▸ **EXERCISE**
Restate all of the entries verbatim.
===============
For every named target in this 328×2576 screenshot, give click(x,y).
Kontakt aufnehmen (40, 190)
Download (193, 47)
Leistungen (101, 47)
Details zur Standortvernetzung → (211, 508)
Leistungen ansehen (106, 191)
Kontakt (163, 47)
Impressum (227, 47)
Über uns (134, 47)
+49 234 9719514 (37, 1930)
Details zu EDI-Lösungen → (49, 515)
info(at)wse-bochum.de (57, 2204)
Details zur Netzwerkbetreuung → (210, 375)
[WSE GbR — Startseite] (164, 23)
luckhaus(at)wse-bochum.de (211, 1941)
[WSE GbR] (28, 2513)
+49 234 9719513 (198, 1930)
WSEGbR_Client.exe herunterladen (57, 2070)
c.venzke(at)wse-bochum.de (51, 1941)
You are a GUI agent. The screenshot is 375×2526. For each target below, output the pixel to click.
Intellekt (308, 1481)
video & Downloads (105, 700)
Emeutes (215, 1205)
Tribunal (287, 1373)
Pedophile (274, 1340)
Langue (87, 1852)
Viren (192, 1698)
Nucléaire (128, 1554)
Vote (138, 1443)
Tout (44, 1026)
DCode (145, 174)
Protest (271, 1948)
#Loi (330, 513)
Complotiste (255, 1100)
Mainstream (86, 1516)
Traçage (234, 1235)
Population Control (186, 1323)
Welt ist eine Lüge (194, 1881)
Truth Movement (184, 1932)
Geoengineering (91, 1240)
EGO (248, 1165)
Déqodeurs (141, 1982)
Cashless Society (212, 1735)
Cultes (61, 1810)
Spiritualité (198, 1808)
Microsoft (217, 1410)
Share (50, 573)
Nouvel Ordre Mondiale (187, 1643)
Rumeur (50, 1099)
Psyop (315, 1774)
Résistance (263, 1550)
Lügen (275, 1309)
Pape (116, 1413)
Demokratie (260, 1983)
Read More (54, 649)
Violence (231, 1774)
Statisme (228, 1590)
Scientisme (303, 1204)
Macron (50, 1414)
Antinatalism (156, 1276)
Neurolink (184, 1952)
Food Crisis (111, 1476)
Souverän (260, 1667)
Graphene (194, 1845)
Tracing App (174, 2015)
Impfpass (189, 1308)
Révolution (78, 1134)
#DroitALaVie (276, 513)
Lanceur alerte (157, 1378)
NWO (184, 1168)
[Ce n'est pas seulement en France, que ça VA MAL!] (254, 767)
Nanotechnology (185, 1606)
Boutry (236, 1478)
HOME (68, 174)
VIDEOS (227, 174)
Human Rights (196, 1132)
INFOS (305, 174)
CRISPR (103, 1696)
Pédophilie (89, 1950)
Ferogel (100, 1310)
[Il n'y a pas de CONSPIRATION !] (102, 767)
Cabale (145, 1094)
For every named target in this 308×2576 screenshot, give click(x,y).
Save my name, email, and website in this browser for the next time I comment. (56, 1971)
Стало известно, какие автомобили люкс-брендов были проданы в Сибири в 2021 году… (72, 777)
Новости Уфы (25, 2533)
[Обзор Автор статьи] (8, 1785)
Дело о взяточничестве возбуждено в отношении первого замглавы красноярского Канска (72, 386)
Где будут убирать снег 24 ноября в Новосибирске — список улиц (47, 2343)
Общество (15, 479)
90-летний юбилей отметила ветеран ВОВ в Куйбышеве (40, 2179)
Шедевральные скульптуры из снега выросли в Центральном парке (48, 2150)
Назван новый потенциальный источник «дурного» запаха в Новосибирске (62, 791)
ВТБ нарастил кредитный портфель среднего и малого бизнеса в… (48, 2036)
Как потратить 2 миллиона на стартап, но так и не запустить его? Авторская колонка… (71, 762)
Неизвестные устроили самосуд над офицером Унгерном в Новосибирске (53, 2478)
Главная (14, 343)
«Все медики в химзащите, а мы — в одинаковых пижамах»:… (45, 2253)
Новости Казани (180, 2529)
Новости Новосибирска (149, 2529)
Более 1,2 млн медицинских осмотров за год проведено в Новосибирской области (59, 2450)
===============
▸ **EXERCISE OUTPUT**
For every named target in this 328×2576 screenshot, give click(x,y).
Kontakt aufnehmen (40, 190)
Download (193, 47)
Leistungen (101, 47)
Details zur Standortvernetzung → (211, 508)
Leistungen ansehen (106, 191)
Kontakt (163, 47)
Impressum (227, 47)
Über uns (134, 47)
+49 234 9719514 (37, 1930)
Details zu EDI-Lösungen → (49, 515)
info(at)wse-bochum.de (57, 2204)
Details zur Netzwerkbetreuung → (210, 375)
[WSE GbR — Startseite] (164, 23)
luckhaus(at)wse-bochum.de (211, 1941)
[WSE GbR] (28, 2513)
+49 234 9719513 (198, 1930)
WSEGbR_Client.exe herunterladen (57, 2070)
c.venzke(at)wse-bochum.de (51, 1941)
You are a GUI agent. The screenshot is 375×2526. For each target below, output the pixel to click.
Intellekt (308, 1481)
video & Downloads (105, 700)
Emeutes (215, 1205)
Tribunal (287, 1373)
Pedophile (274, 1340)
Langue (87, 1852)
Viren (192, 1698)
Nucléaire (128, 1554)
Vote (138, 1443)
Tout (44, 1026)
DCode (145, 174)
Protest (271, 1948)
#Loi (330, 513)
Complotiste (255, 1100)
Mainstream (86, 1516)
Traçage (234, 1235)
Population Control (186, 1323)
Welt ist eine Lüge (194, 1881)
Truth Movement (184, 1932)
Geoengineering (91, 1240)
EGO (248, 1165)
Déqodeurs (141, 1982)
Cashless Society (212, 1735)
Cultes (61, 1810)
Spiritualité (198, 1808)
Microsoft (217, 1410)
Share (50, 573)
Nouvel Ordre Mondiale (187, 1643)
Rumeur (50, 1099)
Psyop (315, 1774)
Résistance (263, 1550)
Lügen (275, 1309)
Pape (116, 1413)
Demokratie (260, 1983)
Read More (54, 649)
Violence (231, 1774)
Statisme (228, 1590)
Scientisme (303, 1204)
Macron (50, 1414)
Antinatalism (156, 1276)
Neurolink (184, 1952)
Food Crisis (111, 1476)
Souverän (260, 1667)
Graphene (194, 1845)
Tracing App (174, 2015)
Impfpass (189, 1308)
Révolution (78, 1134)
#DroitALaVie (276, 513)
Lanceur alerte (157, 1378)
NWO (184, 1168)
[Ce n'est pas seulement en France, que ça VA MAL!] (254, 767)
Nanotechnology (185, 1606)
Boutry (236, 1478)
HOME (68, 174)
VIDEOS (227, 174)
Human Rights (196, 1132)
INFOS (305, 174)
CRISPR (103, 1696)
Pédophilie (89, 1950)
Ferogel (100, 1310)
[Il n'y a pas de CONSPIRATION !] (102, 767)
Cabale (145, 1094)
For every named target in this 308×2576 screenshot, give click(x,y).
Save my name, email, and website in this browser for the next time I comment. (56, 1971)
Стало известно, какие автомобили люкс-брендов были проданы в Сибири в 2021 году… (72, 777)
Новости Уфы (25, 2533)
[Обзор Автор статьи] (8, 1785)
Дело о взяточничестве возбуждено в отношении первого замглавы красноярского Канска (72, 386)
Где будут убирать снег 24 ноября в Новосибирске — список улиц (47, 2343)
Общество (15, 479)
90-летний юбилей отметила ветеран ВОВ в Куйбышеве (40, 2179)
Шедевральные скульптуры из снега выросли в Центральном парке (48, 2150)
Назван новый потенциальный источник «дурного» запаха в Новосибирске (62, 791)
ВТБ нарастил кредитный портфель среднего и малого бизнеса в… (48, 2036)
Как потратить 2 миллиона на стартап, но так и не запустить его? Авторская колонка… (71, 762)
Неизвестные устроили самосуд над офицером Унгерном в Новосибирске (53, 2478)
Главная (14, 343)
«Все медики в химзащите, а мы — в одинаковых пижамах»:… (45, 2253)
Новости Казани (180, 2529)
Новости Новосибирска (149, 2529)
Более 1,2 млн медицинских осмотров за год проведено в Новосибирской области (59, 2450)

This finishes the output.